Pembahas kedua dari Majalah TEMPO yang disampaikan oleh Dini Pramita. Berdasarkan temuan Majalah TEMPO ada 4 hal yang menjadi perhatian dari Tempo yaitu Kepesertaan, manajemen klaim untuk mendeteksi fraud dan penggunaan sistem tarif yang lebih adil, Kapitasi dan Komitmen Kepala daerah, serta Rumah Sakit. 1) Pada segmen kepesertaan, Tempo menemukan ada persoalan seperti data PBI terdapat 24 juta dari 99 juta yang bermasalah, terdapat 30 juta penerima PBI tidak ada di Data Terpadu Kesejahteraan Sosial (DTKS), Badan Usaha tidak sepenuhnya patuh melaporkan data karyawan dan memanipulasi gaji karyawan.
Peserta mandiri hanya membayar iuran hanya saat menggunakan layanan, 2) Perhitungan tarif INA CBGs belum pernah dikaji sejak 2014, banyak klaim yang mengalami dispute karena banyak daerah yang menggunakan klaim manual dan adanya perbedaan persepsi koding untuk keperluan klinis dan klaim yang berpotensi underpaid dan overpaid, 3) Kapitasi dan Komitmen pemerintah daerah perlu dikaji, karena belum semua menerapkan kapitasi berbasis komitmen, daerah terpencil belum mendapatkan pemenuhan fasilitas kesehatan dan tenaga kesehatan yang berkualitas, dan 4) Fraud masih terjadi di Rumah Sakit sehingga PNPK dibutuhkan untuk menciptakan ketepatan hitungan klaim medis sekaligus menghindari fraud.

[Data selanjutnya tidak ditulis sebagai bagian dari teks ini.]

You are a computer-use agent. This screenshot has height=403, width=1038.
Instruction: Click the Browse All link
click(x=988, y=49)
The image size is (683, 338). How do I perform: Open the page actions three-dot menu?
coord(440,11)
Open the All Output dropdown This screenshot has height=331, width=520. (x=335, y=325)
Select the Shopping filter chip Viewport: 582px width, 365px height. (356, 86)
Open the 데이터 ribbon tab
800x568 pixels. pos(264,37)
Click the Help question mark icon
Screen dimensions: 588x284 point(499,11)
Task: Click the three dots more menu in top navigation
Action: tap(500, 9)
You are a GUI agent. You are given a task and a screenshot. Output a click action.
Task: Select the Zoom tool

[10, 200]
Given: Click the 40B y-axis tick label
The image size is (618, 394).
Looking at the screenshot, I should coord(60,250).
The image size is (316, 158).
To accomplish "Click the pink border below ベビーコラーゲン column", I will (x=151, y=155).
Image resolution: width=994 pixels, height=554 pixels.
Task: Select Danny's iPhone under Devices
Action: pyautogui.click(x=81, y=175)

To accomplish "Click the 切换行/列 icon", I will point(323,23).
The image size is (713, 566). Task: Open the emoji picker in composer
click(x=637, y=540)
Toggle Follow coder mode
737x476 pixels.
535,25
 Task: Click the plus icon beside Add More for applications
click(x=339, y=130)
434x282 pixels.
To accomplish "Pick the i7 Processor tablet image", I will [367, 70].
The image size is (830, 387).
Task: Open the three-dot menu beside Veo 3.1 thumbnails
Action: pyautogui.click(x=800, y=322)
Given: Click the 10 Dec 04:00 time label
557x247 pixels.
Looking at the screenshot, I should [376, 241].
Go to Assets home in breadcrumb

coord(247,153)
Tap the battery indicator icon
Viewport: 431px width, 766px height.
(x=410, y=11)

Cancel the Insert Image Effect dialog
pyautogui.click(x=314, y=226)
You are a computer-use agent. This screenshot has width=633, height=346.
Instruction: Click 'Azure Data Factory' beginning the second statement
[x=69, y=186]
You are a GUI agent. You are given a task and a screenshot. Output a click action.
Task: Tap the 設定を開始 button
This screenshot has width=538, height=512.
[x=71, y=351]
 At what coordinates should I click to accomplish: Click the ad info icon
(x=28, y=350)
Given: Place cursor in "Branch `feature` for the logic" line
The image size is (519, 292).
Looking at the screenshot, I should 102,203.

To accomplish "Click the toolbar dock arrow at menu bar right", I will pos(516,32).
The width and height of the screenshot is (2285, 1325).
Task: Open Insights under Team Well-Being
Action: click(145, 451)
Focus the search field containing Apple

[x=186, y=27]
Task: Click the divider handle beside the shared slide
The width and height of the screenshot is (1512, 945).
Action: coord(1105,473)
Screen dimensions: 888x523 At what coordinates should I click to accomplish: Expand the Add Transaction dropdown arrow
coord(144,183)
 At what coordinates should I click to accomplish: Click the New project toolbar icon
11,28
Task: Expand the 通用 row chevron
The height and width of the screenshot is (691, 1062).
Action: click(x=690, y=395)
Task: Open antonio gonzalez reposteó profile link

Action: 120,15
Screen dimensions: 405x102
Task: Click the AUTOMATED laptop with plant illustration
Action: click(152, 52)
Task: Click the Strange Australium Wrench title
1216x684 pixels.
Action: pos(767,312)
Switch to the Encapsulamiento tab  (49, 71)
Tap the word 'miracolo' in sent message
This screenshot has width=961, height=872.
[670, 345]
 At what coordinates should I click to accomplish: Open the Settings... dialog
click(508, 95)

Pembahas ketiga, Ronald Yusuf dari Badan Kebijakan Fiskal Kementerian Kesehatan. Pada pemaparannya Ronal lebih menekankan pada segmen Pekerja Informal atau PBPU dimana berdasarkan data peserta PBPU yang terdaftar dan peserta yang aktif semakin kemari semakin besar peserta yang menunggak. Selain itu, tingkat utilisasi dan unit cost pada rawat inap dan rawat jalan peserta PBPU lebih tinggi dibanding peserta lainnya. Hasil penelitian tentang jarak daftar PBPU ke klaim pertama menunjukkan jarak PBPU sejak pertama kali terdaftar dengan menggunakan layanannya sekitar 3 bulan terdapat 48,6% namun data ini hanya dilihat berdasarkan data Individu bukan data keluarga.
Lebih lanjut Ronald menyatakan sangat sepakat dengan UGM, jangan sampai kelebihan surplus PBI digunakan untuk mensubsidi kelas 1 dan kelas 2 yang relatif mampu bukan untuk pemenuhan fasilitas kesehatan di daerah. Selain itu, pada Perpres No 64 Tahun 2020 tidak hanya mengurangi defisit tapi juga berkeadilan sosial agar terjadi kesinambungan sehingga kemenkeu menawarkan penerapan kelas standar.
SESI DISKUSI
Apa dasar kebijakan peraturan apabila pemerintah daerah boleh menutup defisit BPJS kesehatan?
Faozi (PKMK UGM): Dari sisi regulasi belum ada yang mengharuskan pemerintah daerah untuk menanggung defisit BPJS.
Laksono Trisnantoro (PKMK UGM): Yang terjadi di Undang-Undang malah menggunakan Dana APBN untuk menutup defisit misal Jogja mengalami defisit banyak tapi pemerintah Jogja tidak ikut serta membayar defisit. Sehingga ini menjadi satu hal untuk mereview UU SJSN mengenai peran daerah jadi tidak hanya pusat yang menangani resiko.
Apakah kemenkeu pernah membuat kajian tentang peran daerah untuk ikut membiayai defisit?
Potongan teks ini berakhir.